What recordkeeping requirements apply?

An ETF must preserve and maintain copies of all written agreements between it (or its service provider) and an authorized participant that allow the authorized participant to purchase or redeem creation units. It also must maintain information regarding the baskets exchanged with authorized participants.

Effective date

Eligible ETFs may begin relying on Rule 6c-11 after the effective date, which is December 23, 2019. The compliance date for the form amendments is December 22, 2020. On December 23, 2020, the Commission will also rescind certain portions of prior ETF exemptive orders that grant relief related to the formation and operation of an ETF.

Other resources

The adopting release can be found on the Commission’s website at https://www.sec.gov/rules/final/2019/33-10695.pdf.

The proposing release can be found on the Commission’s website at https://www.sec.gov/rules/proposed/2018/33-10515.pdf.
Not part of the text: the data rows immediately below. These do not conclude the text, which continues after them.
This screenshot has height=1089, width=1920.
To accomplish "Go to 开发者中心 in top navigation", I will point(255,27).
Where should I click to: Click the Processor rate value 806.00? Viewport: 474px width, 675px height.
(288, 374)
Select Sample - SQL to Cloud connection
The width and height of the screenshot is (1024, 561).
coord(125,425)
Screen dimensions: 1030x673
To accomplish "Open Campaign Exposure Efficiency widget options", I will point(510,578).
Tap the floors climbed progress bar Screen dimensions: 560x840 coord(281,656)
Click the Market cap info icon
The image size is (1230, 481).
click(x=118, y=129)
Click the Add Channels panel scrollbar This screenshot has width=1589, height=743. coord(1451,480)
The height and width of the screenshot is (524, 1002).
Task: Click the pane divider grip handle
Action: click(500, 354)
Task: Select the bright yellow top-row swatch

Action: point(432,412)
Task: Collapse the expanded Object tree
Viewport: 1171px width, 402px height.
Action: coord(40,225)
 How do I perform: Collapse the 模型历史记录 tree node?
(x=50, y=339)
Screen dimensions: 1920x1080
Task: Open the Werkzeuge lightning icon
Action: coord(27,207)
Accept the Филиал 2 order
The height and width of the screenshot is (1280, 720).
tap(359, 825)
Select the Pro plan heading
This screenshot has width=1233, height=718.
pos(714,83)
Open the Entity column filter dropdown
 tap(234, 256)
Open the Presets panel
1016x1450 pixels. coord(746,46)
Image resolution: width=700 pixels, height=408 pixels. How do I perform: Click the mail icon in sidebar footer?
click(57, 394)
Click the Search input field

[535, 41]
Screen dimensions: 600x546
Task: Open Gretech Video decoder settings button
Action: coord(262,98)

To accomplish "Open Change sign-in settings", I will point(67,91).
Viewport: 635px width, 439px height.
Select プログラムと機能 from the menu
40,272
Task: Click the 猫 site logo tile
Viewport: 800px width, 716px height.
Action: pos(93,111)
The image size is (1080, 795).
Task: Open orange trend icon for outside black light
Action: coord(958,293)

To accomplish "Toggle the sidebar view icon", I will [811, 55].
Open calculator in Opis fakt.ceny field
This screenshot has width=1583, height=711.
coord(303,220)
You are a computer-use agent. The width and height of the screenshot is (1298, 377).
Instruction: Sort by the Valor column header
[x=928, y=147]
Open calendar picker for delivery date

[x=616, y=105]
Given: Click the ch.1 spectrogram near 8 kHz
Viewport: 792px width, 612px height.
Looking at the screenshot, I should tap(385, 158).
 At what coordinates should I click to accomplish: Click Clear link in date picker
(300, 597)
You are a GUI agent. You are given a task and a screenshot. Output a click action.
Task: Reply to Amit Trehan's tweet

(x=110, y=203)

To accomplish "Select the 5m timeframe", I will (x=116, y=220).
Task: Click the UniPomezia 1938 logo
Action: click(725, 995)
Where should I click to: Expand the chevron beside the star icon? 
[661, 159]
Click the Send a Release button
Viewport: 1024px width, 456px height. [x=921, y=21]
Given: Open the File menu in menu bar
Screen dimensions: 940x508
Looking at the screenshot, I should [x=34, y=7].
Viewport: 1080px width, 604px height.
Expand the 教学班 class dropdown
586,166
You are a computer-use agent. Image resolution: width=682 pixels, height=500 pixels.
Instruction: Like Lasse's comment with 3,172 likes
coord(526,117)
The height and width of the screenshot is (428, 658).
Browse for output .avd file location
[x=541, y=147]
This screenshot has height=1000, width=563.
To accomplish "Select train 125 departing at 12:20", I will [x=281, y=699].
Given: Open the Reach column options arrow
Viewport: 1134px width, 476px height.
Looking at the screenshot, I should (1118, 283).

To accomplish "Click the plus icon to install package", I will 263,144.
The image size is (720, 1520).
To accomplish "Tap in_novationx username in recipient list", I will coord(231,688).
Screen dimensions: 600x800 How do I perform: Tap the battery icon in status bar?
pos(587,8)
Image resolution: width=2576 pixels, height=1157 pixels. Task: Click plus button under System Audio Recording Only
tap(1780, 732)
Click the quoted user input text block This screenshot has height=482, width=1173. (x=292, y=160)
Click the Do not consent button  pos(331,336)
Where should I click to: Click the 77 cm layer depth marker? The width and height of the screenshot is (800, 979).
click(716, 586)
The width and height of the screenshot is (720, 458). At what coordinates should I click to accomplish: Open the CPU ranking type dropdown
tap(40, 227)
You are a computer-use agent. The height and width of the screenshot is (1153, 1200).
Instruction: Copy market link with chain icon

A related exemptive order providing relief to broker-dealers and certain other persons from certain provisions of the Securities Exchange Act and its rules for transactions involving ETF shares can be found on the Commission’s website at https://www.sec.gov/rules/exorders/2019/34-87110.pdf.

Contacting the Commission

The Commission’s Division of Investment Management is happy to assist small entities with questions regarding the ETF Rule. You may submit a question by email to IMOCC@sec.gov. Additionally, you may contact the Division of Investment Management’s Office of Chief Counsel at (202) 551-6825.


[1] This guide was prepared by the staff of the U.S. Securities and Exchange Commission as a “small entity compliance guide” under Section 212 of the Small Business Regulatory Enforcement Fairness Act of 1996, as amended. The guide summarizes and explains rules and form amendments adopted by the Commission, but is not a substitute for any rule or form itself. Only the rule or form itself can provide complete and definitive information regarding its requirements.